Showing papers by "Sampat Raj Vadera published in 2015"

A facile low temperature method for the synthesis of CoFe2O4 nanoparticles possessing excellent microwave absorption properties

Abstract: CoFe2O4 nanoparticles, synthesized via a co-precipitation method at 120 °C, exhibited excellent microwave absorption properties, with minimum reflection loss of −55 dB (∼99.99%) at 9.25 GHz.
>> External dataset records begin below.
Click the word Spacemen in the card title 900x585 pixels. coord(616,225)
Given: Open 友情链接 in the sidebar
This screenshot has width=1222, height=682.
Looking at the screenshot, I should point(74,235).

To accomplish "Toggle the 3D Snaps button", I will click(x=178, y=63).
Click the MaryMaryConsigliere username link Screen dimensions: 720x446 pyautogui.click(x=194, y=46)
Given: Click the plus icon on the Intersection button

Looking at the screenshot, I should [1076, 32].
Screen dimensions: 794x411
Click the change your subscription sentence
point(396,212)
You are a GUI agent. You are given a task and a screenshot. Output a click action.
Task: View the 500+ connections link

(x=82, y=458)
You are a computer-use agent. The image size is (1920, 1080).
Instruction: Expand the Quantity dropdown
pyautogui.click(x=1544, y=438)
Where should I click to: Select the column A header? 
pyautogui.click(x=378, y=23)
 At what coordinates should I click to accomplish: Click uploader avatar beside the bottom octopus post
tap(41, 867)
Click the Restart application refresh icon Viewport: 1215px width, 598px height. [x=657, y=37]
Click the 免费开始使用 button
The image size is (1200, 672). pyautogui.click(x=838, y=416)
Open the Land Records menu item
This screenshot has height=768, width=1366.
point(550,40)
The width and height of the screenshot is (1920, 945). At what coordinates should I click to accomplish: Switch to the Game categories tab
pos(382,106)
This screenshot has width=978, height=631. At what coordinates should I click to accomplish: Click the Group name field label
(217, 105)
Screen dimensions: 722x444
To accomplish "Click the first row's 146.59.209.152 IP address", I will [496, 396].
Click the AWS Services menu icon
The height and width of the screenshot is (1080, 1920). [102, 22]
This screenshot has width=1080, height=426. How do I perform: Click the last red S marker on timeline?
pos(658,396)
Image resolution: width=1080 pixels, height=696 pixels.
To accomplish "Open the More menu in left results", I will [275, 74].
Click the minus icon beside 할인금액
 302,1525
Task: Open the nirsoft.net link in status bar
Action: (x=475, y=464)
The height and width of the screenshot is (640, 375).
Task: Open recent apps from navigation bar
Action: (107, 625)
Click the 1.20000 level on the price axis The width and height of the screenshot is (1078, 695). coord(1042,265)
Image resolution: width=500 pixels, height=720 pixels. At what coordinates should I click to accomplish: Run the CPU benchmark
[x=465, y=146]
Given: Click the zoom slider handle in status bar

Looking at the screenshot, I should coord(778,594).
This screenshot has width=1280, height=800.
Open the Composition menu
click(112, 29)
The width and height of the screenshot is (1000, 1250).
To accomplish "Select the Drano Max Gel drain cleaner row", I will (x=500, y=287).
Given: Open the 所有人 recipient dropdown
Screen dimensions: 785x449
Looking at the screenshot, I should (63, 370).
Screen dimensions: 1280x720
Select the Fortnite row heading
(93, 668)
To the best of our knowledge, these synthesized CoFe2O4 nanoparticles show the highest minimum reflection loss in comparison with the reported CoFe2O4 based materials.

Preparation of a magnetically separable CoFe2O4 supported Ag nanocatalyst and its catalytic reaction towards the decolorization of a variety of dyes

Abstract: This study deals with the exploration of CoFe2O4 supported Ag nanoparticles as a catalyst for the decolorization of various dyes (such as 4-nitrophenol, Congo red, rhodamine B) and dye mixtures by employing a reduction reaction with excess NaBH4 in an aqueous medium. Nanocatalysts with 10 wt% Ag loading (10Ag@CoFe2O4) exhibited very high catalytic activity and dye solutions were found to be decolorized within 4 to 6 minutes. A simple method for the preparation of a catalyst (10Ag@CoFe2O4) was reported, which exhibited very high catalytic efficiency towards the decolorization of dyes with different chemical structures as well as demonstrating its magnetic properties for easy separation from reaction mixtures and its reusability.

One-Pot Synthesis of (NiFe2O4)x-(SrFe12O19)1-x Nanocomposites and Their Microwave Absorption Properties.

Abstract: In this paper, we report a simple but novel aqueous solution based 'one-pot' method for preparation of (NiFe2O4)x-(SrFe12O19)1-x nanocomposites consist of hard ferrite-soft ferrite phases. A physical mixing method has also been employed to prepare nanocomposites having same compositions. The effects of synthetic methodologies on the microstructures of the nanocomposites as well as their magnetic and microwave absorption properties have been evaluated. Crystal structures and microstructures of these composites have been investigated by using X-ray diffraction, transmission electron microscope and scanning electron microscope. In the nanocomposites, prepared by both methods, presence of nanocrystalline NiFe2O4 and SrFe12O19 phases was detected. However, nanocomposites, prepared by one-pot method, possessed better homogeneous distribution of hard and soft ferrite phases than the nanocomposites, prepared by physical mixing method. Nanocomposites, prepared by one-pot method, demonstrated significant spring exchange coupling interaction between hard and soft ferrite phases and exhibited magnetically single phase behaviour. The spring exchange coupling interaction enhanced the magnetic properties (high saturation magnetization and coercivity) and microwave absorption properties of the nanocomposites, prepared by one-pot method, in comparison with the nanocomposites prepared by physical mixing method as well as pure NiFe2O4 and SrFe12O19 nanoparticles. Minimum reflection loss of the composite was ~ -17 dB (i.e., 98% absorption) at 8.2 GHz for an absorber thickness of 3.2 mm.